On a positive note, I think I have to buy new shoes and a new bra, apparently the exercise is shrinking boobs and feet. I didn't realize feet would shrink, but all my shoes are now too big.

So onto the music. I have discovered the faster, the louder, the better the songs are for running, so I have a playlist on my iPod specifically for running and I turn the sound up as high as I can, lol:

I Don't Care - Fall Out Boy
Move Along - All American Rejects - this one is a really good motivator.
Say You Love Me - Velvet Code
When Did Your Heart Go Missing - Rooney
Extraorindary - Liz Phair
Thnks fr th Mmrs - Fall Out Boy
Dirty Little Secret - All American Rejects

And on a totally different note, I can't even describe this other thing, I've just gotten myself into something and I want to run screaming away, but I don't think it's possible yet. I just need to make a rule to not be nice to strangers. And if you are still reading my blog and you see this, it is definitely not you, it's something I haven't even told you, but I'll give you the story soon enough, lol. So don't worry and you'll die laughing.

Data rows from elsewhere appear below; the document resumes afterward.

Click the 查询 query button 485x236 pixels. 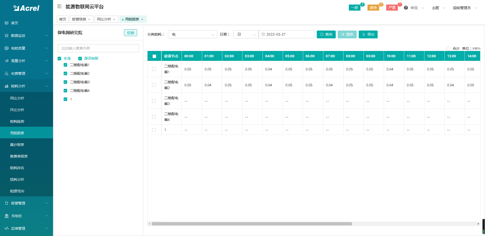click(326, 34)
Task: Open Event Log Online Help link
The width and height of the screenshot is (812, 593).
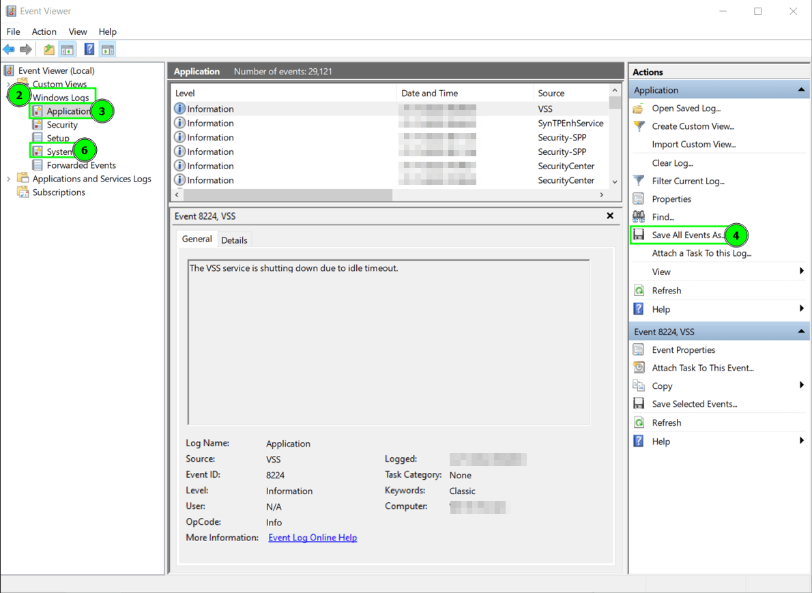Action: 312,538
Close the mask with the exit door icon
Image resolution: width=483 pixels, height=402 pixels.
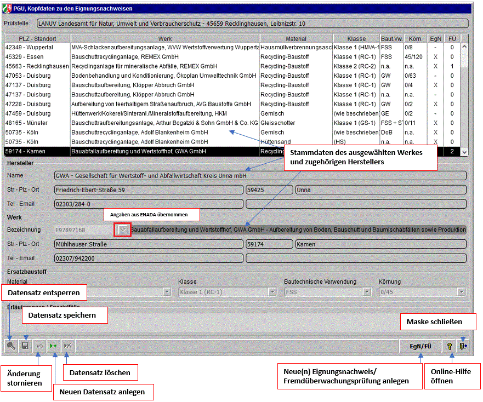463,346
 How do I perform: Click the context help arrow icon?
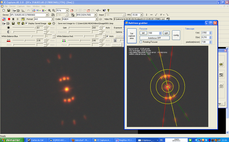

Monday, September 15, 2008

Velvet Code!!!

So apparently today is music day. I recently discovered this awesome band, Velvet Code, after they were featured on Perez Hilton

They are very retro 80s/90s "new wave," very much like The Cure and maybe Depeche Mode combined? I love their stuff. My favorite is the song, More, on their myspace player.

I can't wait for their new album to drop on iTunes, I am so getting it, lol.

So they want the world to know their music, so here is a free download of their awesome song, Say You Love Me. Just click the song title.

And here is a video of them performing it.

It's good...

I think House is back this week? I just love Hugh Laurie....plus I have thing for Kal Penn.

So back to my venting b*tchfest a few days, things have been resolved on all sides. My software is not as big of a pain in the ass as I thought it was. (Ok...yes it still is a pain in the ass and I hate that crap, but I can live with it...I think). And my dead rotting friend? isn't missing anymore and now I completely understand why they were missing...in fact, it breaks my heart....but we had a lovely chat, and I hope it helped. Sigh, why does the world have to screw with people who are just trying to do the right thing???

Anyway, I have so much stuff to finish up this week before I leave for Disney. I'll have some new ATCs up in a few days, I have a TON to make for a swap. Ms Em has a festival to dance at this weekend. This year's dance theme is the new movie, Mamma Mia. I think my favorite is "Does Your Mother Know?" And then her absolute favorite is her jazz dance, it's to Footlose. No one in the class has seen the movie, lol. God, I feel old....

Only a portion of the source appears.